Light modulation is an indispensable operation in the photic and photonics fields. Research on on-chip broadband optical modification is particularly appealing and yet challenging. Most traditional optical bulk crystals are applied to manipulate light, suffering from issues of bandwidth, loss, and integration^[1]. Therefore, it has great significance for developing optical materials with compact, efficient, broadband response and other characteristics. Two-dimensional (2D) layered materials with atomic thickness, high carrier mobility, and large surface area may create a unique combination to control on-chip light. Recently, many strategies, such as gate tuning^[2,3], defect design^[4,5], mechanical strain^[6,7], heterojunction construction^[8], and anomalous refraction and planar focusing effect^[9,10] have been proposed to engineer the band structure of 2D materials. Compared to these methods, intercalation reaction is generated in host interlayers, with charge transfer between host materials and guest species, making a more obvious Fermi level (Ef) shift than any others^[11,12]. Many excellent works have demonstrated that intercalation is a powerful tool to manipulate light–matter interaction^[11,13,14]. For example, Zeng et al. found color changes and second-harmonic generation in multilayer graphene (about 150 layers) with Li or H2SO4 intercalation^[15,16], and nonlinear absorption effect transformation in few-layer graphene (about 6–8 layers) with Li intercalation^[17]. Omer et al. produced a graphene optical surface and controlled the infrared emission via ionic liquid intercalation^[18]. Wan et al. applied alkali-ion intercalation in a composite film of carbon nanotubes and reduced graphene, and the transmittance had a ∼20%–30% increase from visible (450 nm) to infrared (5 µm)^[19].

□ □ □ □ □ □ □

## Required action
Translate this sentence from the text on light modulation into Spanish: "Two-dimensional (2D) layered materials with atomic thickness, high carrier mobility, and large surface area may create a unique combination to control on-chip light." Work from the text on light modulation alone.

## Dataset excerpt
□ □ □ □ □ □ □

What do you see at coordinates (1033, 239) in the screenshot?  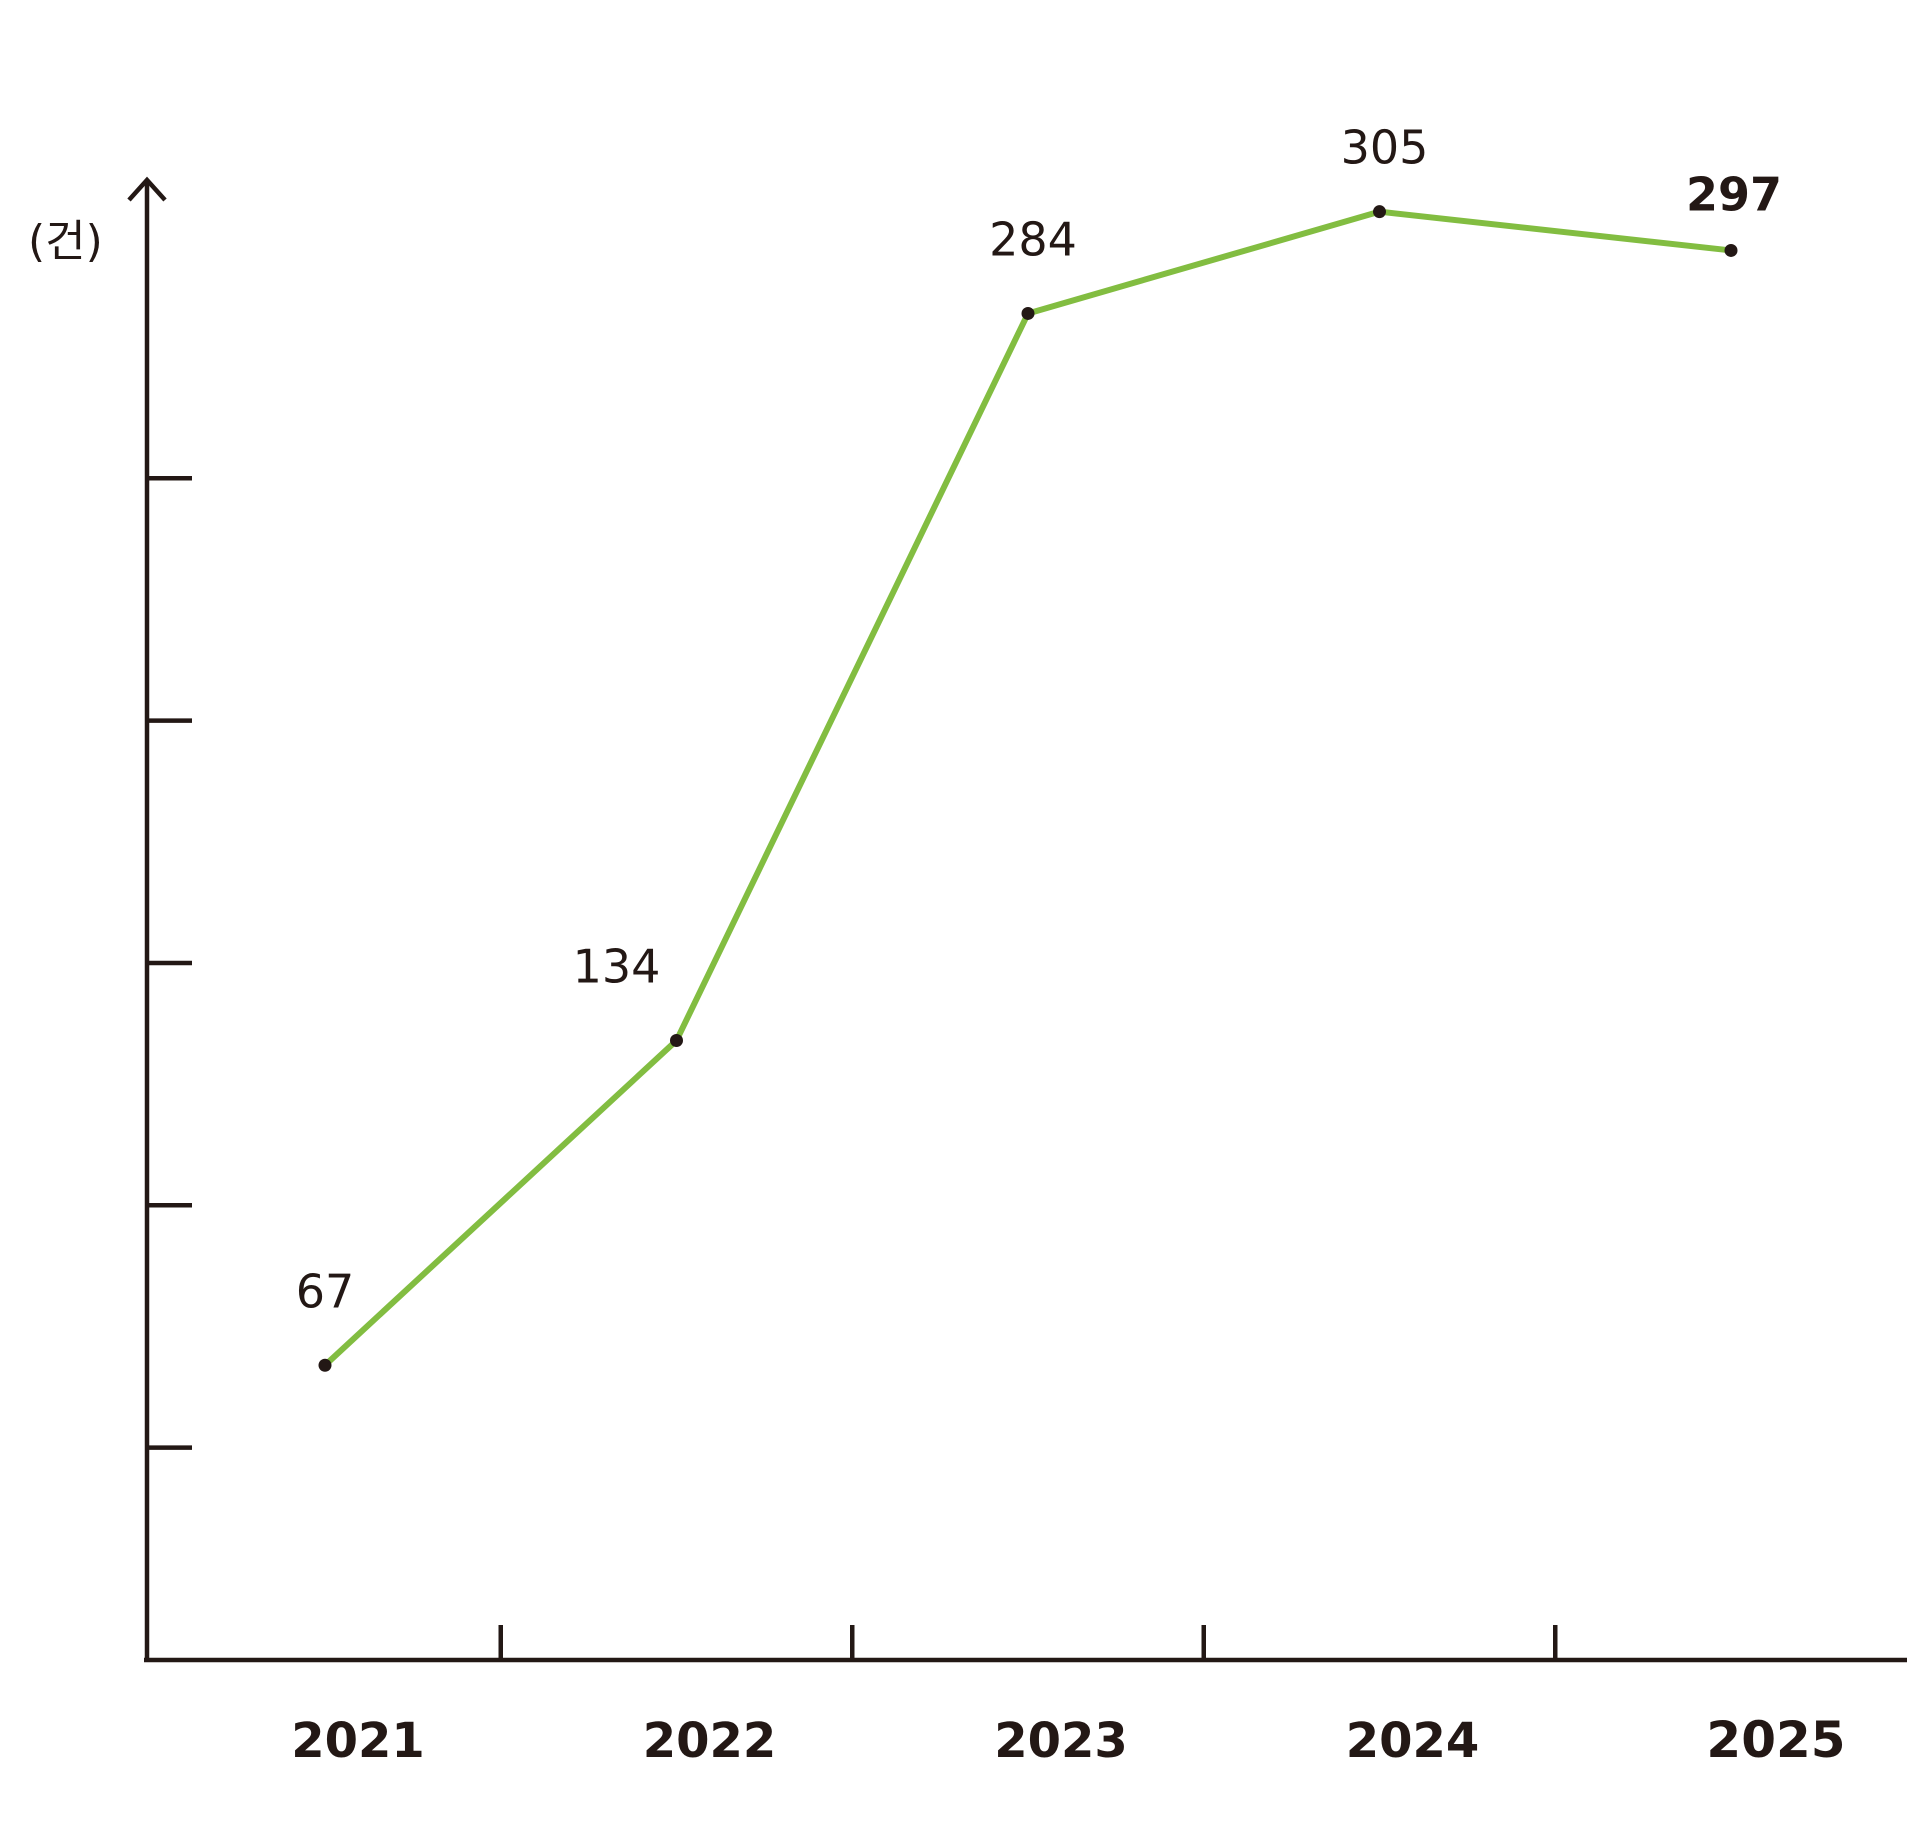 I see `data-label: 284` at bounding box center [1033, 239].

□ □ □ □ □ □ □

## Response
Los materiales laminares bidimensionales (2D), con espesor atómico, alta movilidad de portadores y gran área superficial, pueden crear una combinación única para controlar la luz en el chip.